2. The June 30, 2007 statements do not include the Canadian Balance sheet items
in consolidation or the Canadian operations as a result of the sale of TEG Oil &
Gas Canada Inc. (Note 5). All other financial information included in this
document has been prepared on a consistent basis and using the same accounting
policies as the audited financial statements for the year to 31 December 2006
and has been approved by the Board of Directors of the Company.
3. The reporting currency of the Company is the U.S. dollar. The functional
currency of the Company's Canadian subsidiary was the Canadian dollar.
Translation into U.S. dollars is performed for assets and liabilities at
the exchange rate as of the balance sheet date. Income and expense accounts are
translated at average exchange rates for the reporting period. Adjustments
resulting from the translation are reflected as a separate component of other
comprehensive income. Transaction gains and losses that arise from exchange rate
fluctuations on transactions denominated in a currency other than the functional
currency are included in the results of operations as incurred.
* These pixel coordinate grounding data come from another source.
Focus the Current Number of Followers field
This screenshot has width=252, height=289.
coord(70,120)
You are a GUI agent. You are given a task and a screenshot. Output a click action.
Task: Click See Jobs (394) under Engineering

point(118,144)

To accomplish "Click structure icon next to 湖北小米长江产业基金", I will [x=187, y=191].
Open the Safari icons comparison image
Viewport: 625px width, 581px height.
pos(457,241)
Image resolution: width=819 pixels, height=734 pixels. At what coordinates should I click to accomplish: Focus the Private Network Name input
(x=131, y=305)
4. On February 15, 2006 the Sefton Board of Directors authorized the acquisition
of shares in TEG Oil & Gas Canada, Inc. owned by minority interests. This was
completed with an offer to all TEG Oil & Gas Canada shareholders by way of an
exchange of Sefton shares for their shares owned in TEG Oil & Gas Canada, Inc.
or effective repayment of original investment. As of March 31, 2006, TEG Oil &
Gas Canada became a 100% wholly owned subsidiary of Sefton Resources, Inc.
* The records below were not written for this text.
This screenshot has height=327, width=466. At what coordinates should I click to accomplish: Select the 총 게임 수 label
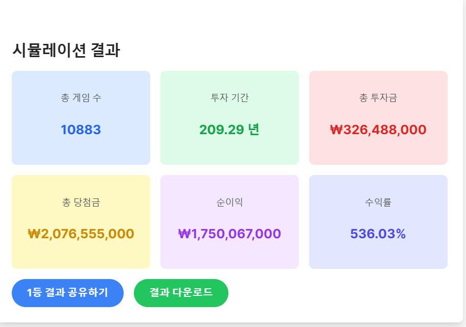[x=81, y=98]
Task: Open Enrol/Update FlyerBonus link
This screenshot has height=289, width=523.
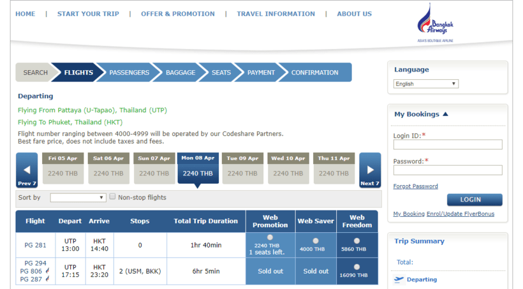Action: click(x=460, y=214)
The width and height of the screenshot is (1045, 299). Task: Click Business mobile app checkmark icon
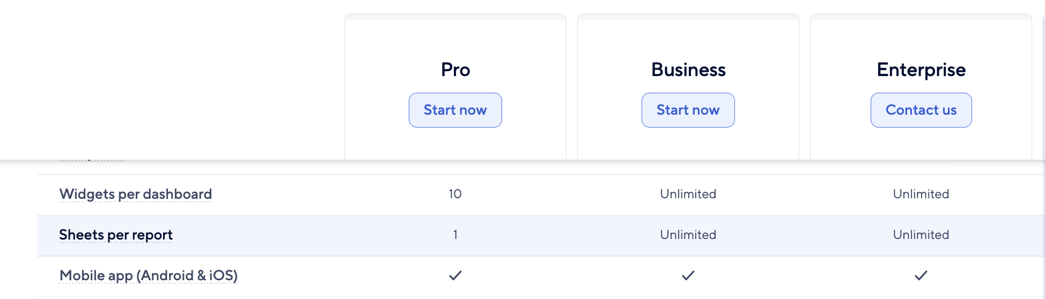pyautogui.click(x=688, y=275)
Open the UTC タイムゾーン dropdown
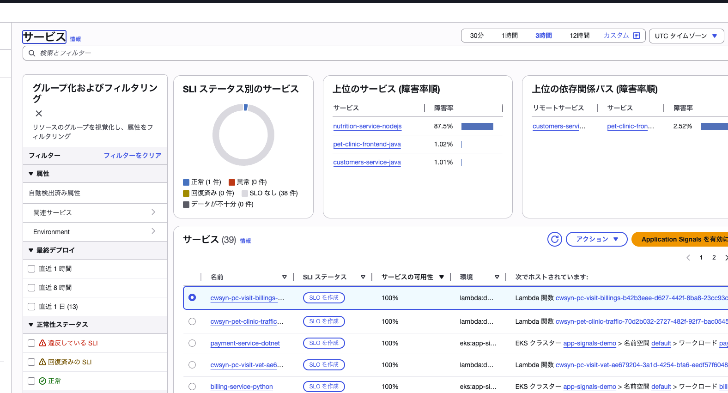Screen dimensions: 728x393 pyautogui.click(x=686, y=36)
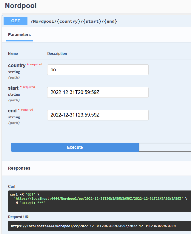Focus the country input containing 'ee'
Screen dimensions: 191x234
98,70
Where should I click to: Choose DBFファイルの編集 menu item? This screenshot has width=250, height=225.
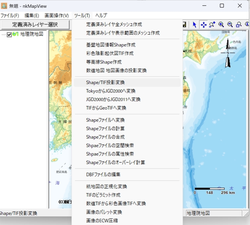coord(103,174)
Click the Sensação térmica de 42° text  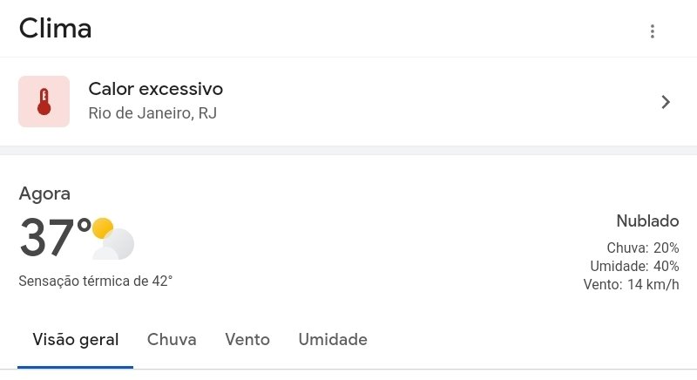(96, 281)
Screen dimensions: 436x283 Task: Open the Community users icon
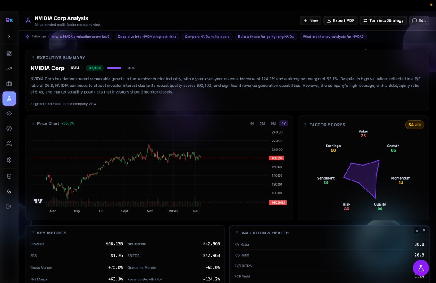tap(9, 143)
5. On June 30, 2006 TEG Oil & Gas Canada Inc. was sold by Sefton Resources, Inc.
for $450,000.00 (Canadian) and 100% of the shares of TEG MidContinent, Inc. The
effective date of sale was May 1, 2006
6. As discussed in Note 5, TEG Oil & Gas Canada was sold effective May 1, 2006
and oil and gas operations costs have been included in the 2006 statements.
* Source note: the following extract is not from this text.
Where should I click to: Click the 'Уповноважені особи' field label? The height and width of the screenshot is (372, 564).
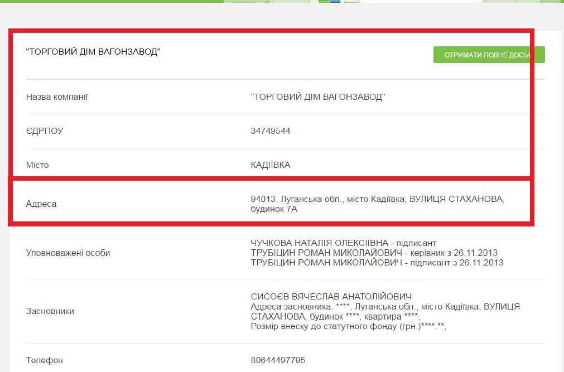[x=68, y=253]
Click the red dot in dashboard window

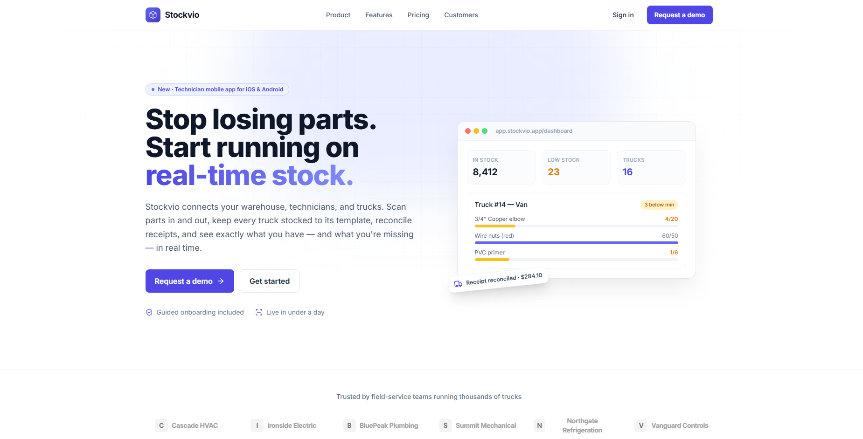click(x=468, y=131)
Canadian oil and gas production costs consist of actual figures through April
30, 2006
7. In accordance with Emerging Issues Task Force Issue No.98 ('EITF 98-5'),
'Accounting for Convertible Securities with Beneficial Conversion Features or
Contingently Adjustable Conversion Ratios' and EITF Issue No. 00-27, Application
of Issue No 98-5 to Certain Convertible Instruments, the Company recognized the
advantageous value of conversion rights attached to convertible debt as a
discount to the related debt and an addition to capital in excess of par value.
As the market price exceeded the conversion price a beneficial conversion
feature of $157,000 was recorded at issuance. Amortization of the discount of
$78,463 is included in interest expense for the period ended June 30, 2006.
8. Copies of the Interim Statement will be sent to shareholders in October 2007.
Copies of the Interim Statement will be available from the Company Secretary,
Masons Secretarial Services Limited, 30 Aylesbury Street, London EC1R 0ER.